The general trend in many EU member states, from North to South and from West to East (Sweden, the always-present Hungary, Greece, and above-mentioned Italy, to mention just a few), is to move towards increasingly restrictive migration policies. Despite this apparent convergence, however, the debate around this delicate and complex topic is far from being linear, and a synthesis of the European Union member states’ diverse interests (between those who ask for solidarity and those who refuse the ideas of solidarity sharing) is still difficult, if not impossible, to be found. The debate keeps being ‘drugged’ by ideology and captured by national political interests. 

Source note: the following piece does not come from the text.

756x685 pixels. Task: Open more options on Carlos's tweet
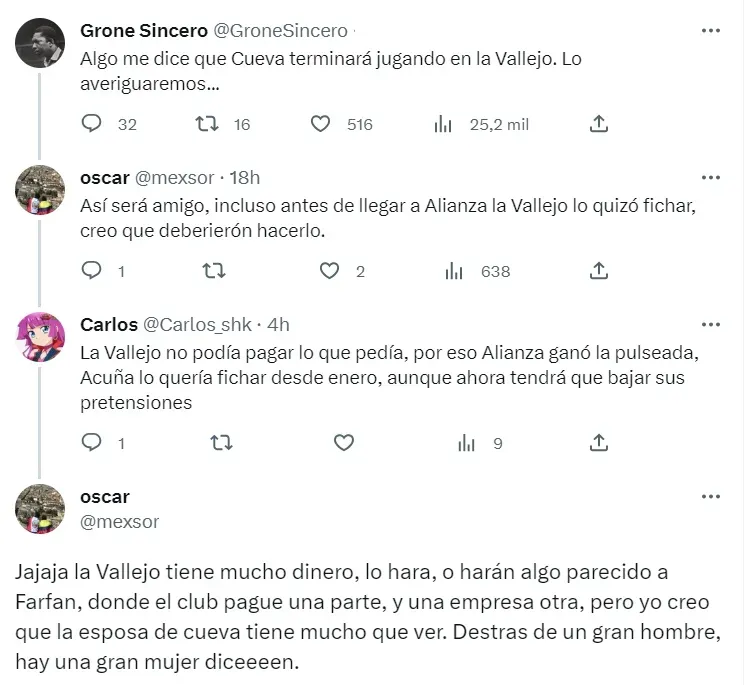[711, 325]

The result is that, while trying to carry out the negotiations around the New Pact on Asylum and Migration (to be approved by the end of the legislative term in May 2024), the bloc keeps moving in circles. It issues new documents, proposals, or action plans which promise far-reaching solutions but are soon only partially implemented or completely forgotten (the November 2022 Action Plan for Central Mediterranean is just the latest example). It witnesses the striking of new deals among small ‘coalitions of the willing’ whose effect quickly runs out without ensuring any long-term solidarity among member states (such as the 2019 Malta Declaration). Or it discusses a new ’emergency’ in special European Council summits that produce yet other documents, declarations and commitments.

The more the EU seems incapable of finding that synthesis, the more it turns to externalisation and relies on third countries to manage migration, focusing on deterrence and border control (possibly the only points on which the EU member states manage to reach an agreement). The legitimate fight against trafficking and smuggling in this context becomes a smokescreen to hide the lack of ideas and the unwillingness to undertake more positive and active policies aimed at increasing legal pathways and managing migration in a safe and orderly way. Finally, the EU approach to migration increasingly depends on informal intergovernmental agreements put together only by those countries that, in a way or another, are more directly affected by the movements, undermining thereby the European integration project.

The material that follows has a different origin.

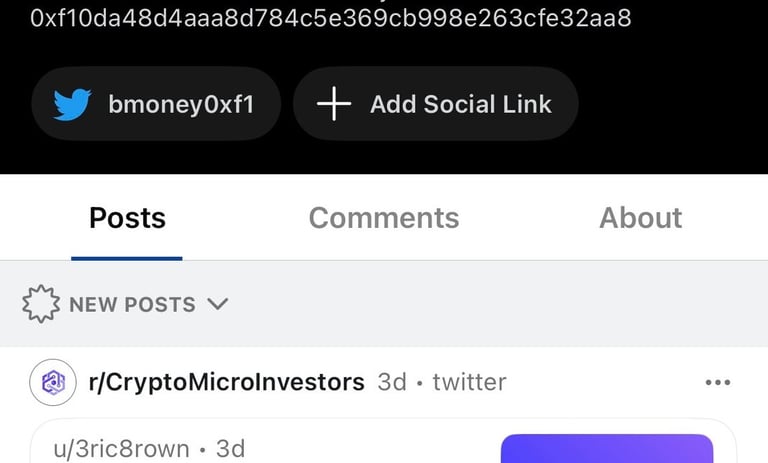The height and width of the screenshot is (463, 768).
Task: Open the bmoney0xf1 Twitter link
Action: coord(156,104)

One of the consequences of this approach, which tries to seal borders, criminalises migration, condones or even endorses illegal practices (such as refoulment), suspects asylum seekers and even discredits people’s reasons to move, is that migrants find it increasingly harder to reach Europe through legal channels and embark on ever-dangerous journeys by land and sea. Of course, this account oversimplifies the much more complex dynamics and factors that ‘govern’ people’s mobility. But the more the European Union and its member states will rely on these policies, the more they will be one of the causes of the very harm that they want to stop: irregular migration. And even worse, they will be morally responsible for the increasing number of deaths at sea. 

European migration policies fail – and will always fail – if their goal is to close a migration route for good, and if they intend to turn Europe into a ‘migrant-proof’ fortress. They will always fail if they aim to waive the EU’s responsibilities by entrusting third countries with the task of managing migration to Europe on Europe’s behalf. 

This is because a new (or old) migration route will always be found. Possibly more dangerous and deadly than the previous one. And because such policies – besides the formal declarations that always accompany them – completely fail to analyse, grasp and recognise the complexity of the phenomenon, the many and mixed reasons that drive people’s decision to migrate, the geopolitical dynamics that affect migration trends, the interests of all stakeholders – including the very same third countries to which the bloc turns for help – and even Europe’s own interests in receiving migrants. 

Finally, the EU migration policies will always fail if the bloc, trying to seal its borders, will do so at increasingly higher moral costs, and if it will not take into consideration that, in an increasingly interconnected world, migration management is to be shaped in the broader context of Europe’s relations with its African neighbours, and of its own other policies in the African region.